Quelle ironie de prendre une bonne vingtaine de fois comme modèle, comme exemple absolu, la République fédérale allemande, dans sa version conservatrice comme dans sa version dite « sociale-démocrate » (alors même que le SPD a rompu avec les recettes précédentes de Schröder), quelques jours à peine après que l'Organisation Internationale du Travail vienne de démontrer que la politique économique et sociale allemande avait mené depuis 10 ans l'ensemble de l'économie européenne dans le mur [lire l'article sur le sujet ici].
Évidemment, le quinquennat commencé au Fouquet's se terminera dans le service fait aux mêmes catégories aisées : augmentation de la TVA sans augmentation des salaires nets, mesures en faveur des propriétaires de logements, casse des 35 heures. On aura également bien compris que le président n'était pas un mensonge près, connaissant les effets néfastes de la hausse de la TVA pour les classes populaires et moyennes et le fait que cela ne pourrait servir que les dirigeants d'entreprises, puisqu'il a – en direct – expliqué qu'il n'avait jamais promu la « TVA sociale » ni utilisé cette expression. On lui rappellera que cette expression il l'avait utilisé lui-même dans un discours enregistré devant les députés UMP entre les élections présidentielles et les élections législatives en 2007, expliquant que si elle est bonne pour les classes populaires et efficace contre les délocalisations, elle serait mise en place et que, dans le cas contraire, elle ne sera pas mise en place. La « TVA sociale » a dû être considérée comme mauvaise en juin 2007, surtout après quelques pertes de circonscriptions, mais désormais elle serait donc à nouveau parée de toutes les vertus. Va comprendre…
Nicolas Sarkozy a cependant une raison de se rassurer et de s'inquiéter tout à la fois (bien qu'il semble être dans une optique plus proche de "Après moi le déluge..." que de celle d'être inquiet de ce qui se passerait sans lui).

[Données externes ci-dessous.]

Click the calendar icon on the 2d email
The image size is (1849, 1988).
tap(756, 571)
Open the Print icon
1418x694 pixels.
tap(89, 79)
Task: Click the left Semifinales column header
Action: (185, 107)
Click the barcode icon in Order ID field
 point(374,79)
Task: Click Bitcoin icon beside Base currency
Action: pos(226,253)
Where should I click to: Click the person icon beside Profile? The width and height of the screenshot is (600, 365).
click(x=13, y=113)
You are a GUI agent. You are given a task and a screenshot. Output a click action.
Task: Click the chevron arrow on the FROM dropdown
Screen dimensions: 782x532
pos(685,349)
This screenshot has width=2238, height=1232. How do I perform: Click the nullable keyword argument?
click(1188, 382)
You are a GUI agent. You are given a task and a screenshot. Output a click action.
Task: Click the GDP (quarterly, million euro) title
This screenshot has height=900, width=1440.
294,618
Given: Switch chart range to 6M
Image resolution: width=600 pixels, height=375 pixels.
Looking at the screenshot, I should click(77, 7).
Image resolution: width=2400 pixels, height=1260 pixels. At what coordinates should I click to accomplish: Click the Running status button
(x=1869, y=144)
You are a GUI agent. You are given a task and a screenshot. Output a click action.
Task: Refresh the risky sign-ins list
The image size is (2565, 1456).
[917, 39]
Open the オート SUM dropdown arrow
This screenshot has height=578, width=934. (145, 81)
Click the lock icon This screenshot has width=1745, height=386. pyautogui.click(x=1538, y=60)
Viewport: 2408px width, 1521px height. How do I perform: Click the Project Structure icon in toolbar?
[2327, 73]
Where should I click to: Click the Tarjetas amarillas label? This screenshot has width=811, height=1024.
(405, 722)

La nouvelle synthèse de la droite qu'il avait conduite en 2006-2007 est en passe de s'élargir sur deux fronts. Sa seule difficulté tiendra en sa capacité ou non à rassembler des partis et des personnalités politiques qui se rassemblent sur l'économie mais se séparent sur l'Europe et la question des discriminations. Nicolas Sarkozy est aujourd'hui le point de rencontre de toute la droite, depuis les centristes jusqu'au Front National.
Regardons François Bayrou et son MODEM. Alors que certains à gauche en avaient fait jusqu'à voici quelques semaines encore un nouvel acolyte « naturel » de la gauche, la campagne présidentielle permet de rappeler ses positions politiques réelles : augmentation de 2 points de TVA, règle d'Or budgétaire, régression importante sur les retraites… D'ailleurs, si quelques uns étaient encore tentés de douter (comme un ancien maire d'Epinay-sur-Seine), on jugera de la réalité à l'aune des ralliements à la candidature de François Bayrou : imagine-t-on Philippe Douste-Blazy, Alain Lambert ou Jean Arthuis, ministres ou soutiens d'un gouvernement de gauche ? Le programme économique de François Bayrou pourrait être mise en œuvre par François Fillon ou Nicolas Sarkozy. Contrairement aux fausses confidences dans Le Parisien, ce n'est pas vers une alliance avec la gauche et derrière François Hollande que le président du MODEM vise. Il espère doubler Marine Le Pen et Nicolas Sarkozy pour pouvoir affronter le candidat de gauche, et rassembler derrière lui la droite qui lui permettrait de constituer une majorité parlementaire.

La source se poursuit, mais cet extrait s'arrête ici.